Similarly the use of social interaction through Web2.0 tools supports and enhances collaborative learning.  I am considering using a blog in my series of lessons. This blog is through the closed environment created via a virtual classroom available only to students in Queensland through the Learning Place. The children in my class are in Year Three and many of them have not used a blog before. It is the perfect introduction to an environment which allows them share knowledge, jointly construct knew knowledge and comment on the thoughts of their peers through their blog posts, ultimately motivating learning through  building a deeper understanding and communication as suggested by Poling (2005). The idea of being a ‘good digital citizen’ can be explored and reinforced at the same time. Students will be encourage to support and question the ideas of their peers, giving suggestions and encouragement, facilitating co-construction of knowledge across time and space (Sing et al. 2011, p22).


Sing, C., Wei-Ying, L., Hyo-Jeong, S., Mun, C. (2011) Advancing Collaborative Learning with ICT: conception, cases and design. Ministry of Education Singapore.

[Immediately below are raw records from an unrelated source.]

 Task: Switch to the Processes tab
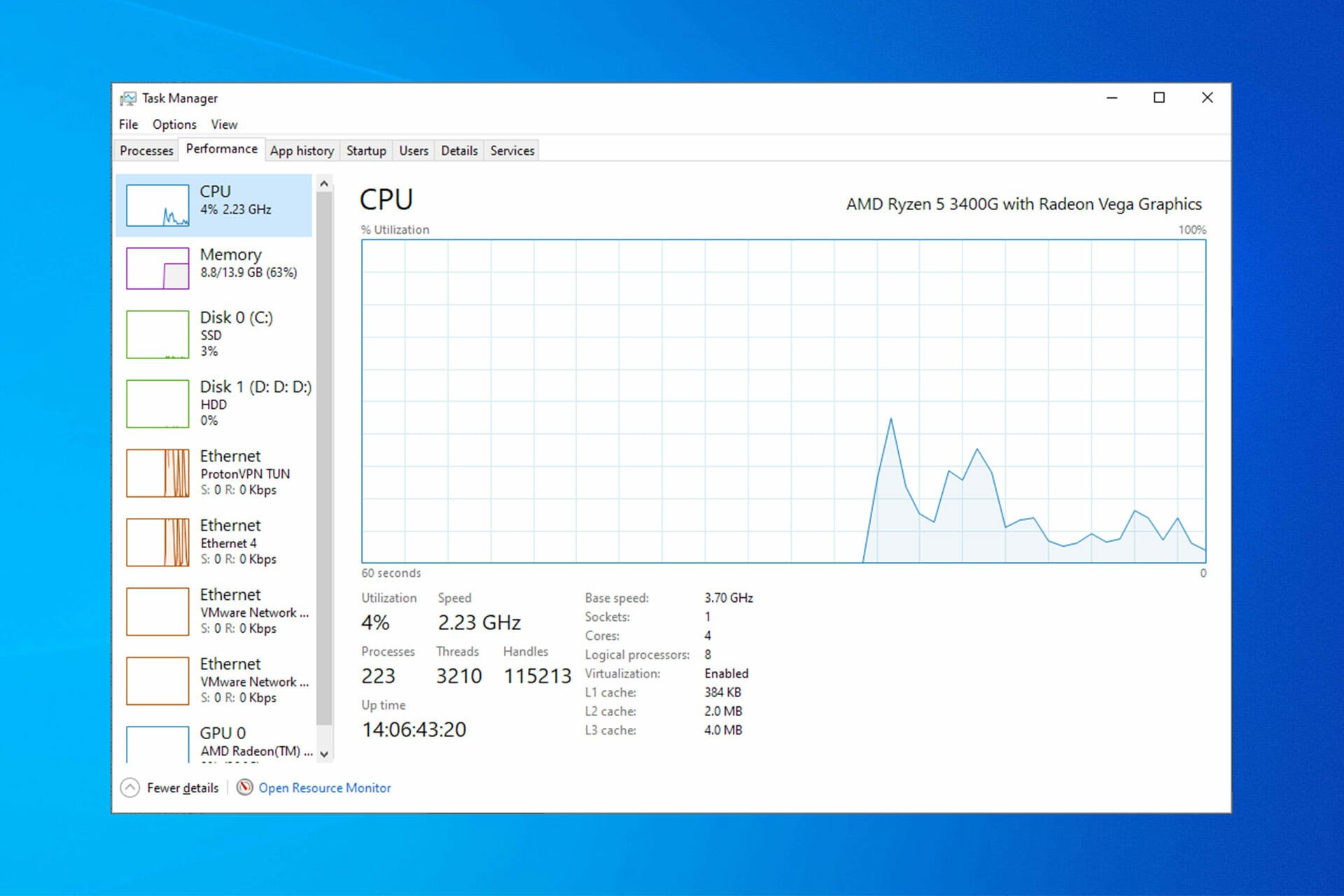(147, 150)
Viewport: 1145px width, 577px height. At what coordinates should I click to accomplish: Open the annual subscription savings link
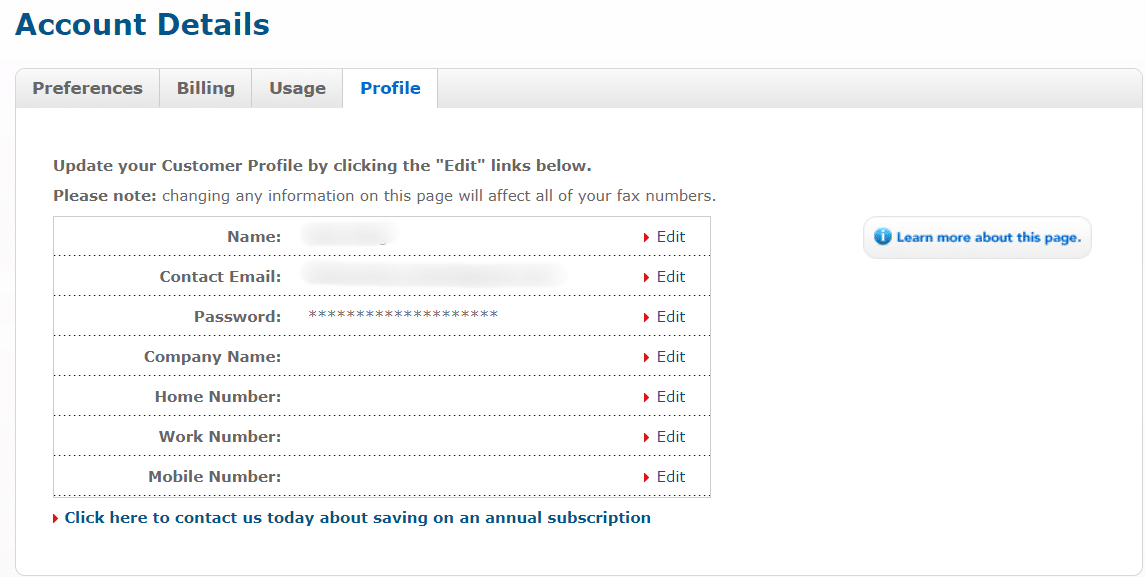point(357,517)
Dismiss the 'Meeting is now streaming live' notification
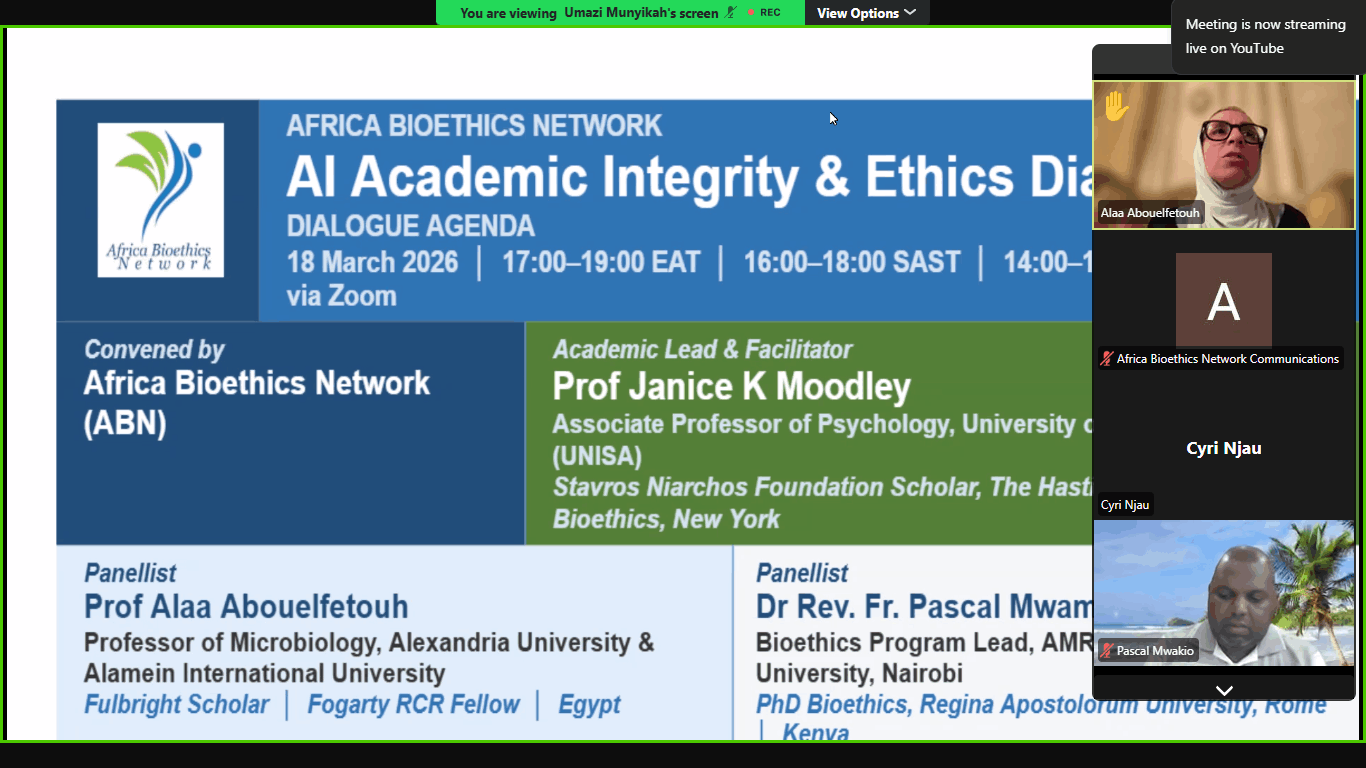 pos(1268,37)
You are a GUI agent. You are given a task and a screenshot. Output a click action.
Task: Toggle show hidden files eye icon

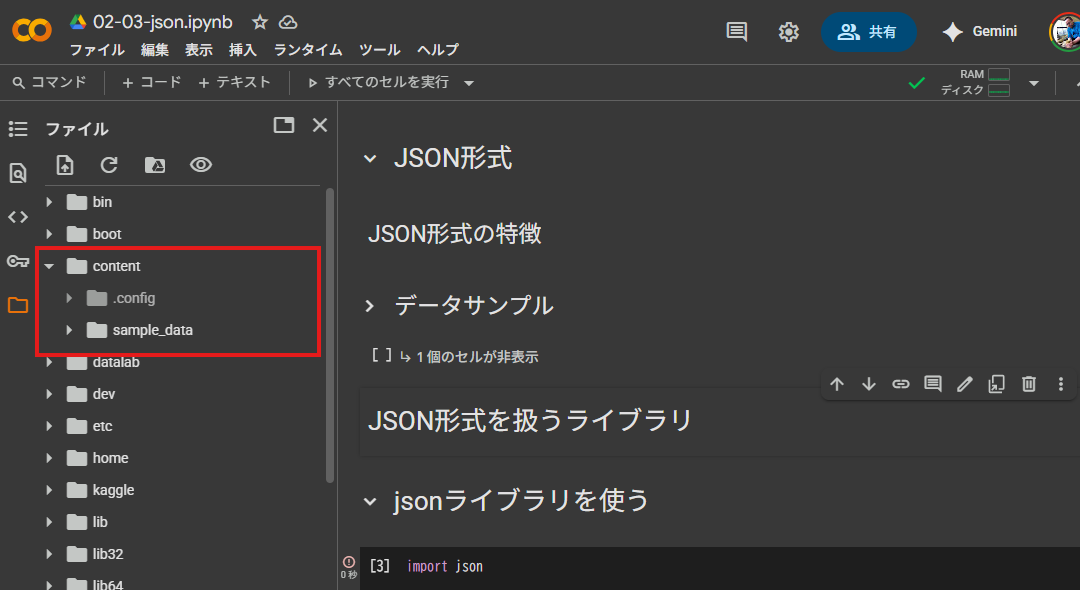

Poling, C. (2005). Blog on, building communication and collaboration among staff and students. Learning and leading with technology.2(6). ISTE. Retrieved form http://files.eric.ed.gov/fulltext/EJ697316.pdf



  1. Matt Smith says:

    I too enjoy using collaborative learning tools and so will also be incorporating a web 2.0 tool for this purpose. I decided to use Moodle’s forum so students can collate information and share with their peers. They will then use this information to create an eBook. I do find that collaborate activities are more engaging for students than more traditional work. It does enable students to learn from each other and build on their existing knowledge. It puts the teacher in a facilitator role and supports a constructivist approach.

    Since I started using Moodle and other Web 2.0 tools I have no looked back. I think Year 3 is a great age to start them.

    Skooville is another resource I have used as young as Year 2 to start students using collaborative learning tools in a safe and responsible way.




  2. Vikki Rhodes says:

    Hi Tracey,

    I used a blog in my Stage 3 class in 2013, and again with my Stage 2 class last year. We used it to post our writing tasks, and by blogging it, it allowed others (students and parents) to post comments about the content and the quality. We found (we did it as a stage task), that the students were not only very supportive of each other, but also improved their own writing as a result of reading others’ work. We also found that they took more care with their editing because their work was now open to a wide audience. I say go for it!